The 7th District congressional candidates clashed Monday over tax and immigration policies and over who was a stronger supporter of the FasTracks light-rail system.
The forum, hosted by the Colorado Contractors Association, wasn’t a debate, but it was one of the first joint appearances by the candidates in the closely contested race.
The Democratic candidate, former state Sen. Ed Perlmutter, said he thinks a guest-worker program is necessary so contractors will have the workforce they need. He added that he also thinks illegal immigrants who want to learn English, pay taxes and haven’t committed a crime should be allowed a path to citizenship.
The Republican, Rick O’Donnell, the former head of the Colorado Commission on Higher Education, said guest-worker programs had failed in Europe.
“Here’s what happened,” O’Donnell said. “You brought people in as guests, and because they were coming for five, seven, 10 years, they didn’t assimilate, but lo and behold, when their permit expired, they didn’t want to go home.”

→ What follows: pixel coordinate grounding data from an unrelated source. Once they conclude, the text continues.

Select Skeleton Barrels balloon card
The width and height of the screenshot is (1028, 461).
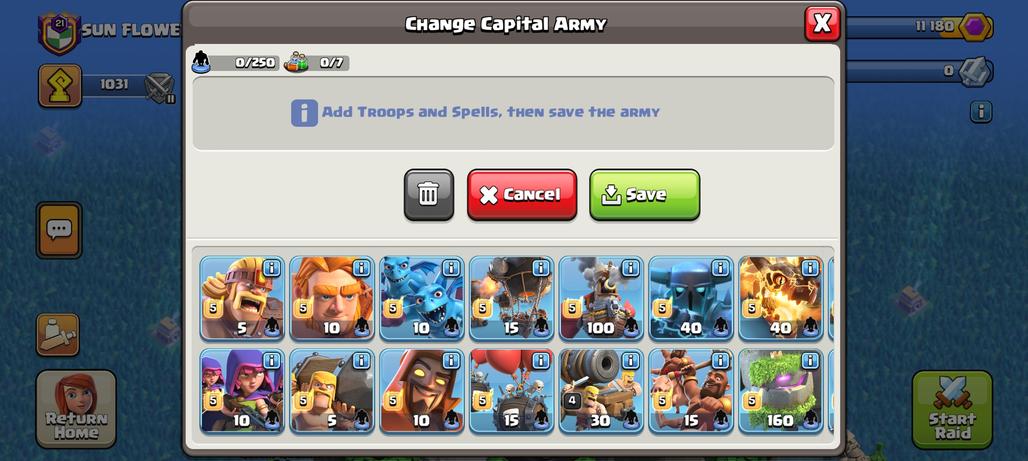point(511,391)
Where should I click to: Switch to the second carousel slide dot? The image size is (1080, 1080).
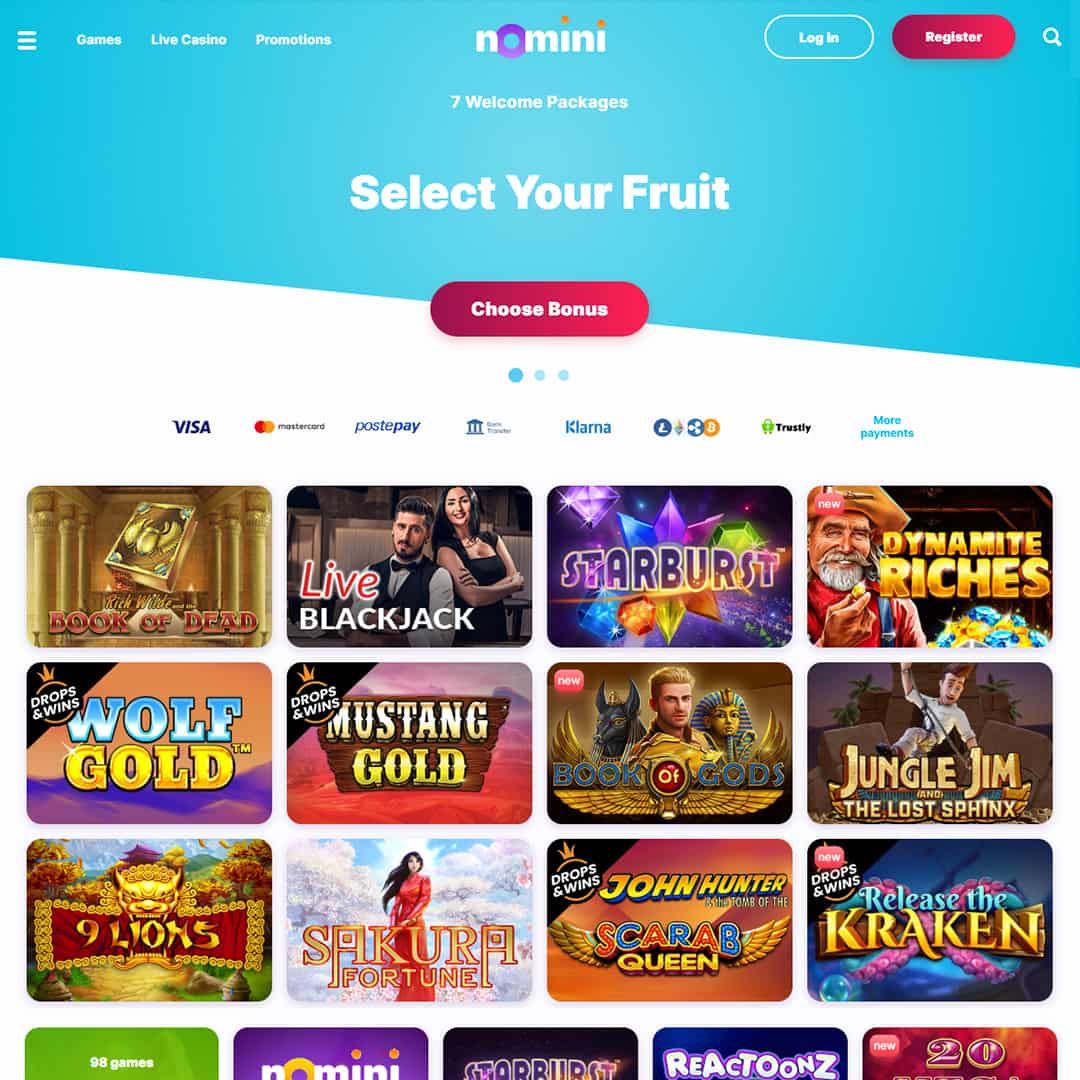[540, 375]
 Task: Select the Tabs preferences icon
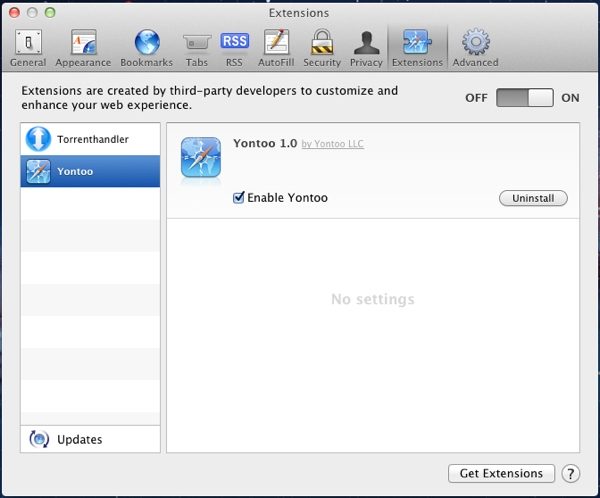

O’Donnell said those working here illegally who have followed all other laws should be deported to their country, where they would be allowed to seek U.S. citizenship legally.
Perlmutter also said he thinks at least some of President Bush’s tax cuts should be rolled back while lightening the tax load further on those in the middle class.
“I think a lot of the tax cuts in the face of the demands that this country puts on all of us and our system, whether it’s roads or hospitals or schools, to do those tax cuts and prosecute a war turns our country upside down,” Perlmutter said.
O’Donnell, though, said the federal government has sufficient revenues. He also said he would like to scrap the federal income-tax code and force Congress to come up with a new tax system in five years.
Perlmutter questioned O’Donnell’s commitment to the $4.7 billion FasTracks light-rail system since O’Donnell’s former boss, Gov. Bill Owens, had opposed FasTracks.
Perlmutter also said O’Donnell was “ambivalent at best” on Referendums C and D and was vacationing in Europe during the last month of the vote for Referendums C and D.
Referendum C, approved last year by voters, allows the state to keep an estimated $4.9 billion in tax refunds over five years. Referendum D, which was defeated, would have allowed $1.2 billion in bonds for transportation.
O’Donnell told the association he supported FasTracks.